++++ Texte à lire ++++

Par François Jeanne, publié le 08 septembre 2023

Dans l’aspiration du phénomène du freelancing, le management de transition marque des points ces dernières années en France, et les DSI expérimentés en profitent. Et pas seulement les seniors en mal de reconversion. Le rajeunissement des candidats et la féminisation des managers progressent. Face à eux, les entreprises comprennent mieux le potentiel de ces contrats et en redemandent. Les cabinets d’intermédiation font tout pour cela.

Il y a clairement un air de déjà vu avec le management de transition. Des chiffres d’affaires en forte progression dans les cabinets d’intermédiation (+39 % en 2022 toutes fonctions confondues), des rémunérations attractives (plus de 1 250 euros facturés par jour en moyenne), des professionnels épanouis et qui ne changeraient de statut pour rien au monde… Voilà qui rappelle les études sur le freelancing et notamment notre dossier du début de l’année (voir IT For Business n°2280). Rien d’anormal à cela : ce secteur peut être regardé comme un sous-ensemble du précédent, avec notamment une part importante des prestations qui sont encaissées par des cabinets d’intermédiation (les deux tiers selon France Transition), le reste étant facturé directement par l’indépendant.

« Notre trentaine d’adhérents représentent environ les deux tiers du marché de l’intermédiation, calcule le président de la fédération France Transition, Benoit Durand-Tisnes. Grâce au baromètre que nous avons instauré avec le cabinet Xerfi, nous estimons le volume global facturé en France à 700 M€ en 2022. » Ce chiffre prend en compte l’ensemble des métiers concernés. Ceux de l’IT n’en représentent que 11,5 %, en forte progression relative toutefois, puisqu’ils n’étaient qu’à 6,5 % en 2019. Ils participent ainsi largement à l’accélération constatée de la demande : « Les 39 % d’augmentation en volume viennent après des années de hausse moyenne annuelle aux environs de 15 %. »

Il faut dire que, côté entreprises, les efforts de pédagogie des quelque 230 cabinets d’intermédiation semblent payer. Les directions des achats ont même, selon France Transition qui a travaillé avec Veritas pour définir une charte, intégré dans leur arsenal administratif les contrats à passer avec les managers de transition. « Il y a aussi des influenceurs dans les organigrammes, en particulier au niveau des métiers qui commencent tous à avoir entendu parler de missions de ce type réussies », raconte ainsi Aristide Varvounis, cofondateur et partner du cabinet Weem. « 96 % des clients ayant déjà fait appel à ces prestataires sont prêts à recommencer », complète Benoit Durand-Tisnes.


« Cela commence dès la quarantaine, avec des professionnels qui ont une quinzaine d’années d’expérience dans l’IT et trois ou quatre ans dans la fonction de DSI. »

++++ Données fournies ++++

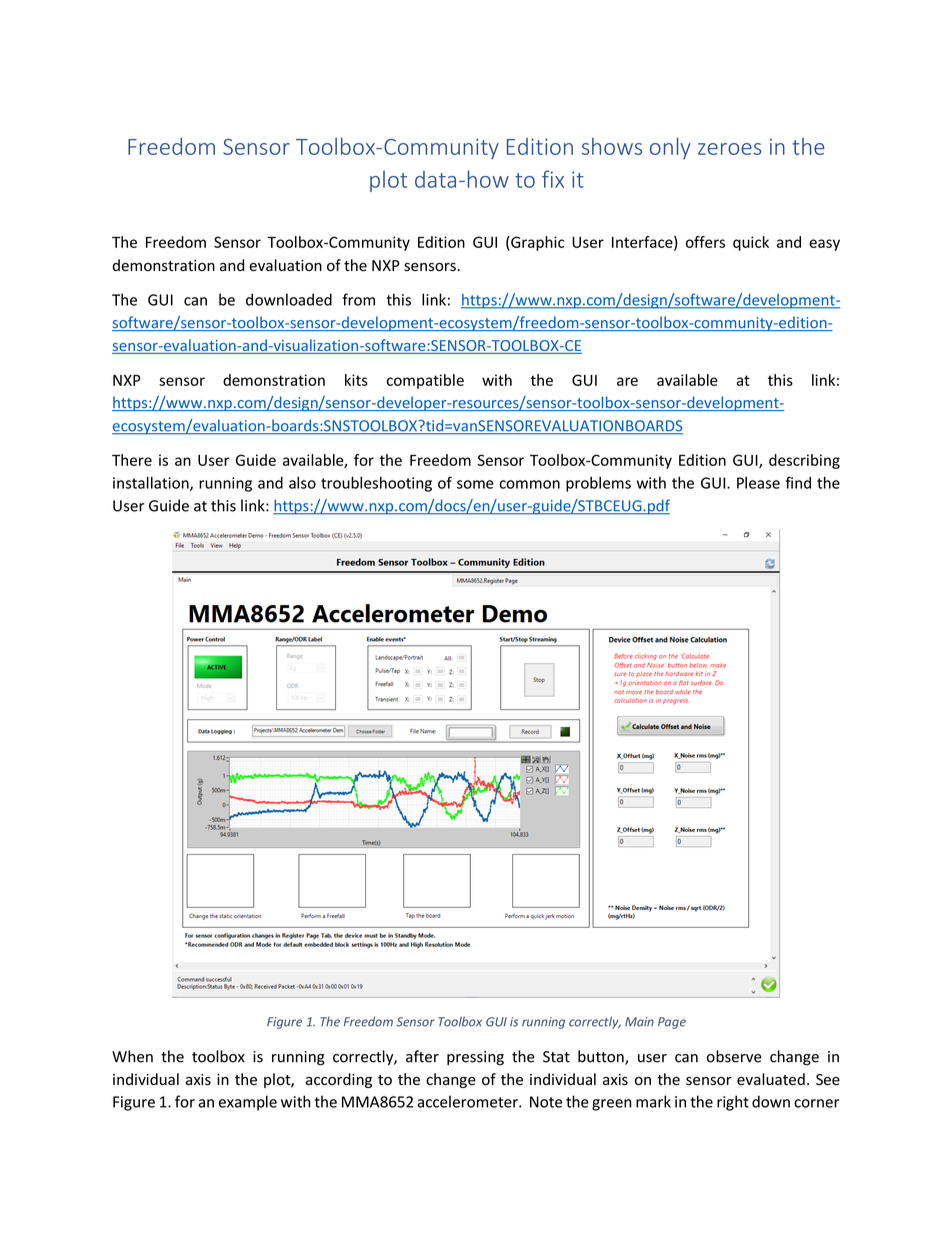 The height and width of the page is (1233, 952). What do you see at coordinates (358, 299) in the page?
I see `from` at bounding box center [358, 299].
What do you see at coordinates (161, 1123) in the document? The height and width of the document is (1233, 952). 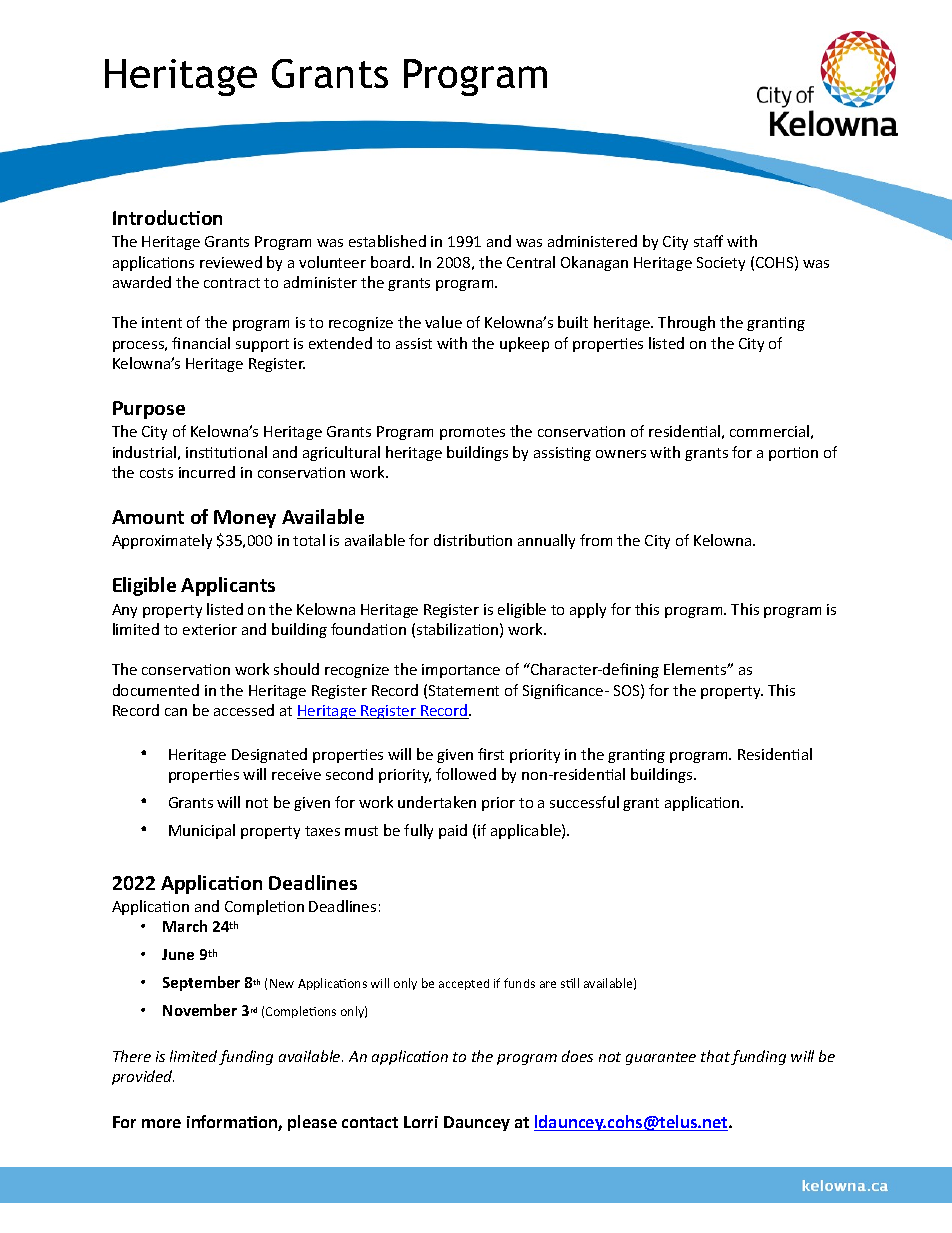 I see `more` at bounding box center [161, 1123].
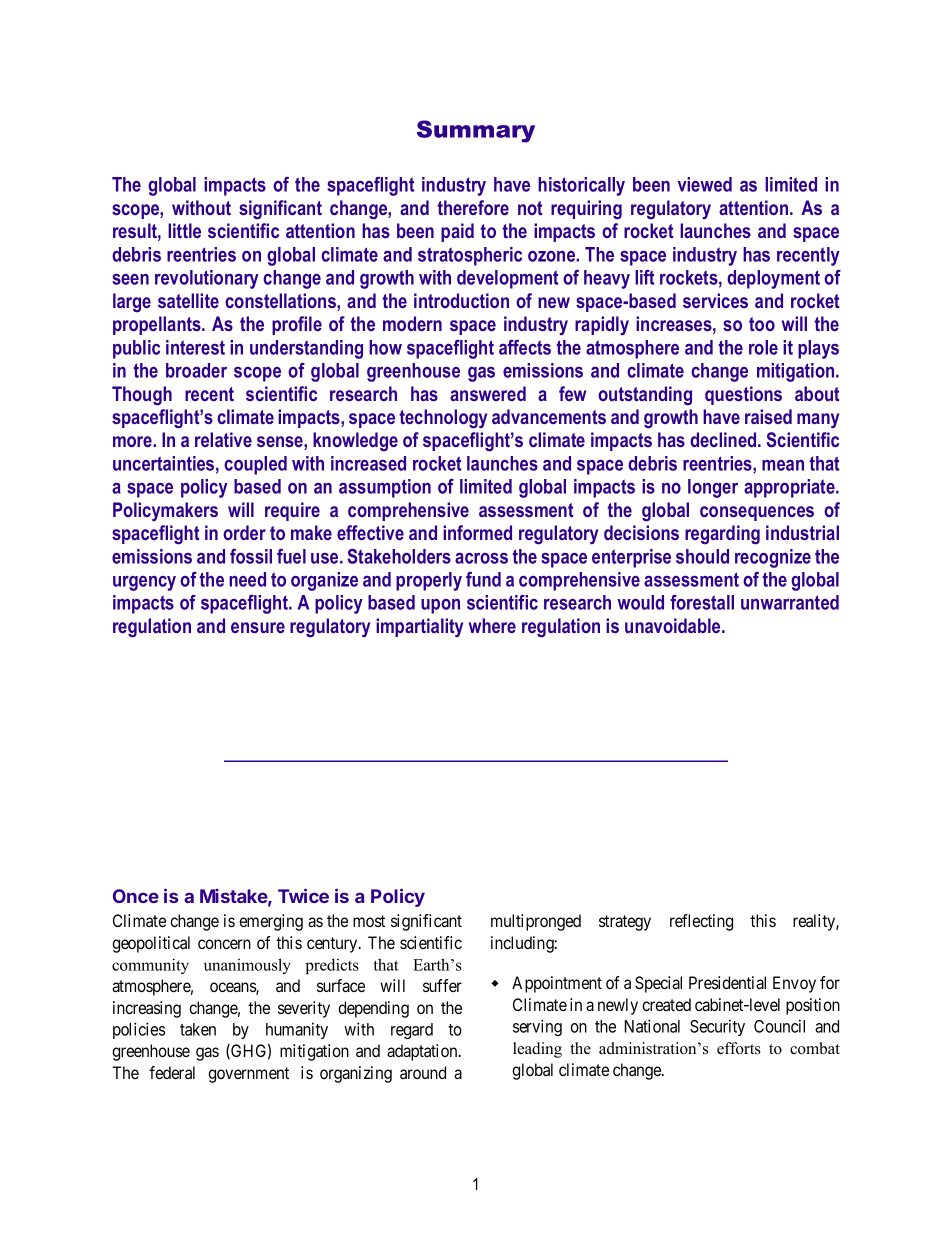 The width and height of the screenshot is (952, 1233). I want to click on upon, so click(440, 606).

++++

**Exercice court**
Recopiez fidèlement le passage de l'article sur le management de transition, en commençant à « Il faut dire » et en terminant à « complète Benoit Durand-Tisnes. ». La liste n'a aucun rapport avec l'article sur le management de transition.

**Résultat attendu**
Il faut dire que, côté entreprises, les efforts de pédagogie des quelque 230 cabinets d’intermédiation semblent payer. Les directions des achats ont même, selon France Transition qui a travaillé avec Veritas pour définir une charte, intégré dans leur arsenal administratif les contrats à passer avec les managers de transition. « Il y a aussi des influenceurs dans les organigrammes, en particulier au niveau des métiers qui commencent tous à avoir entendu parler de missions de ce type réussies », raconte ainsi Aristide Varvounis, cofondateur et partner du cabinet Weem. « 96 % des clients ayant déjà fait appel à ces prestataires sont prêts à recommencer », complète Benoit Durand-Tisnes.